Definitely sounds like one to open an Oracle TAR on. Please let us
know if you get any useful info out of them! (And whatever else you
figure out yourself, of course.)
I won't be opening a TAR on this. In order to do that I'd have to leave the system untouched, and I've already done as much recovery as one can do so the evidence has been spoiled. And today we'll be reinstalling the system with RedHat 7.3 so I can install Oracle with all the proper patches, so then the evidence will be gone. This is the most powerful system we have, and the site's currently on a lesser system and really chugging. I can't wait around on this.
I did post about this to the forum on Metalink, so if someone from Oracle is interested in knowing that it happened, the record is there for them to see. There were plenty of people with this problem posting there, but most of them had come about it differently. They'd experienced a full system failure, had to restore from cold backups, and found that their backup was hosed because Oracle wasn't really shut down when they took the backup like they thought it was.

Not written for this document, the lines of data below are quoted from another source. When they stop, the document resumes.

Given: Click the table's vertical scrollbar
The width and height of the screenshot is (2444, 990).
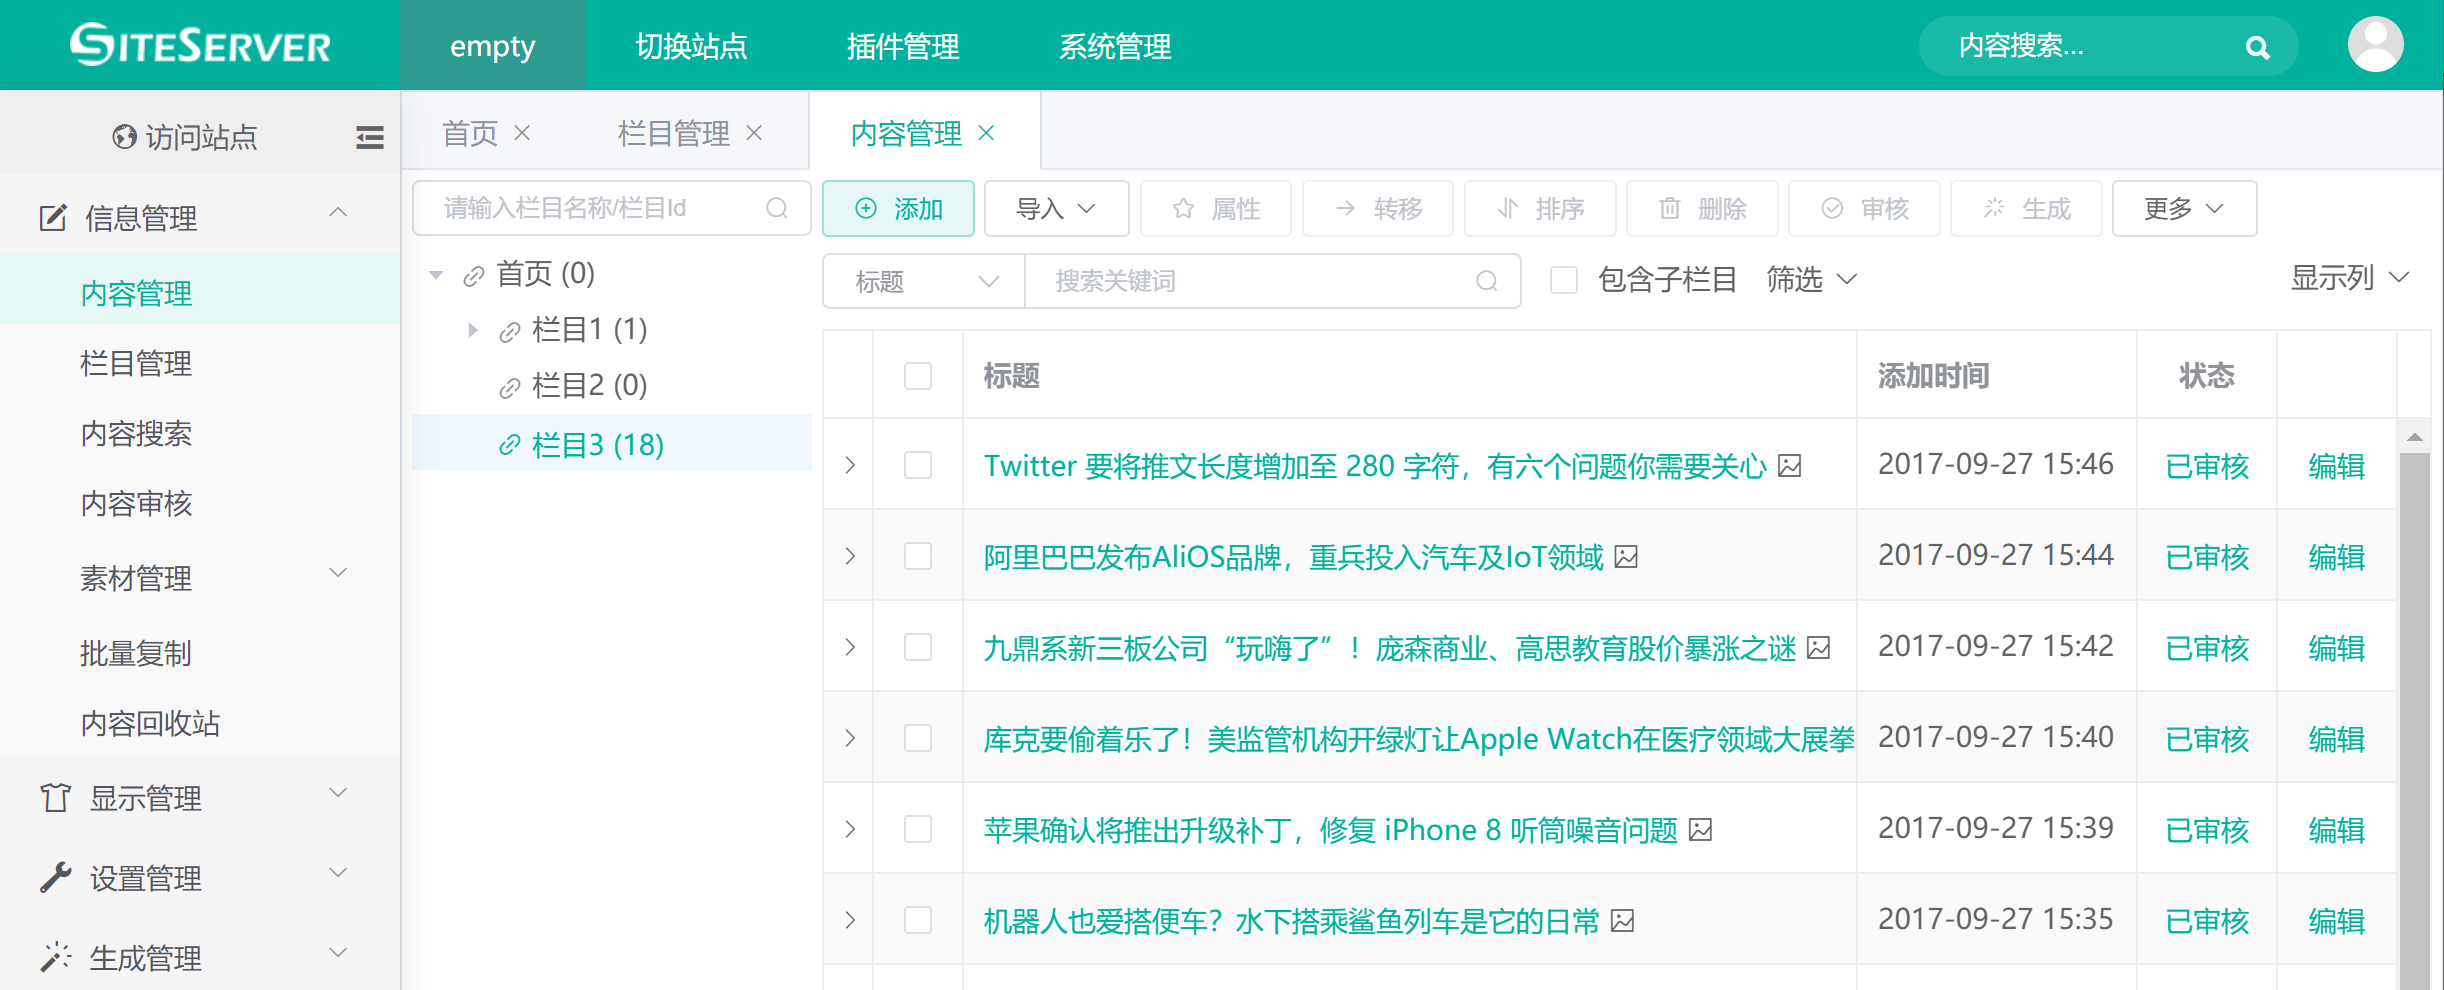Looking at the screenshot, I should click(2414, 700).
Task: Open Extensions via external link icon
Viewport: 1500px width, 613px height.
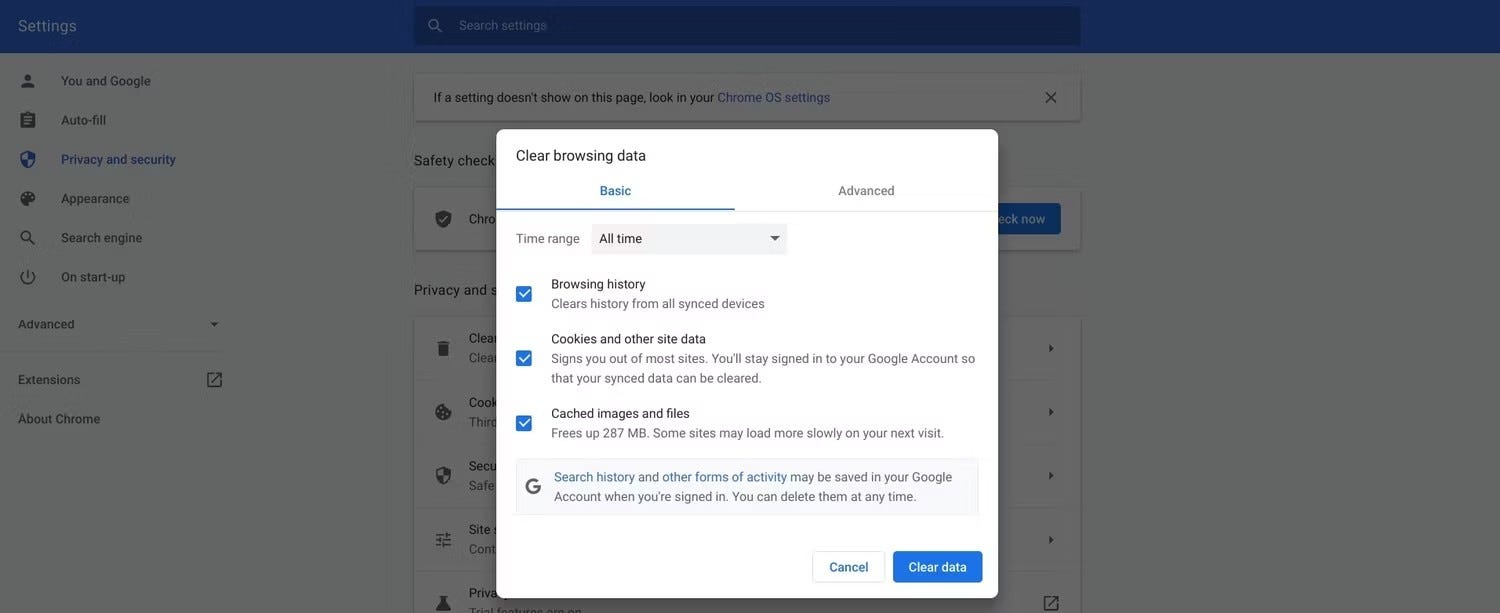Action: (x=214, y=380)
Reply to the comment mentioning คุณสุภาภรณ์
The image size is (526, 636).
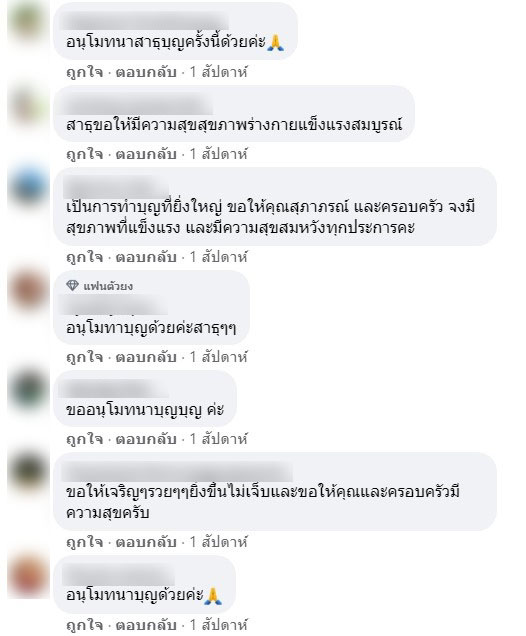click(x=146, y=257)
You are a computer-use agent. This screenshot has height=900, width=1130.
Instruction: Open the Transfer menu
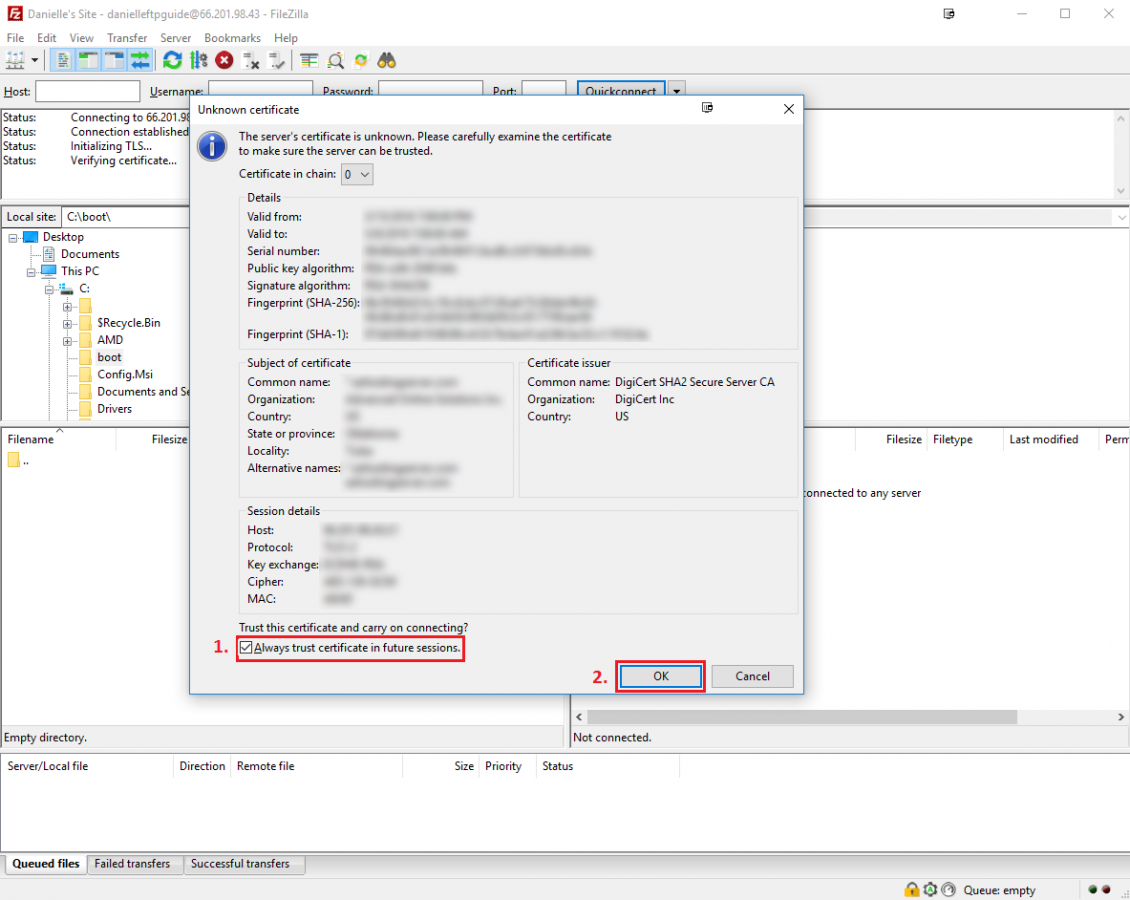pyautogui.click(x=127, y=38)
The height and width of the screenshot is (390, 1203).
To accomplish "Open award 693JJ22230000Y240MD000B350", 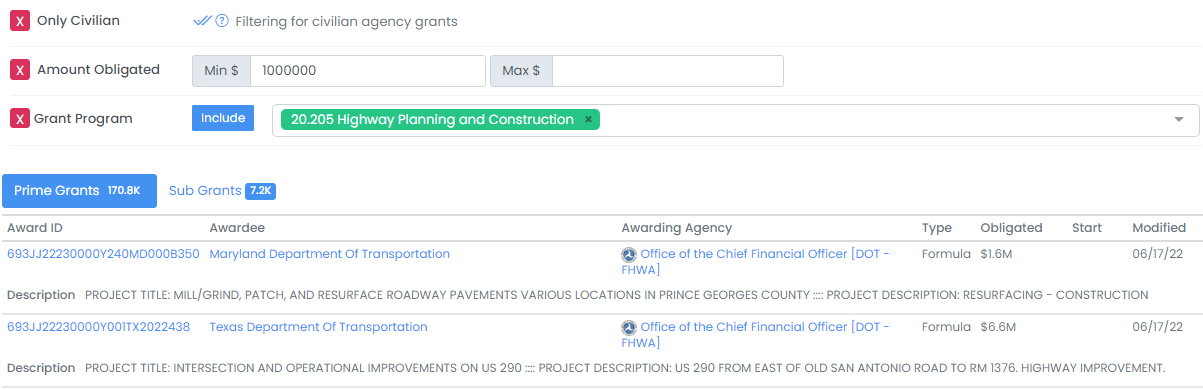I will coord(103,254).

On the whole, I'm actually pretty happy with the nightly-dump backup strategy. There are plusses and minuses to cold and hot backups; with the dump method there's a high likelyhood of having to reinstall Oracle to recover from a catastrophic failure, which the cold backup method avoids. But IMHO the likelyhood of either AOLserver or Oracle failing to start back up some night is greater than the likelyhood of having a catastrophic failure (I think this is the first one I've had in 3.5 years). I think if I add archive logging, which saves me from losing the day's changes, we'll be in good shape.
After that I set up everything for archive mode and also a seperate server to have a backup of the archives. I will try to search for the notes, but I may be stuck typing them back in.
In any case, I also learned, if you value your data you better run in archive mode ( and even that has its pitfalls, although not being a full time dba I may have just done it wrong).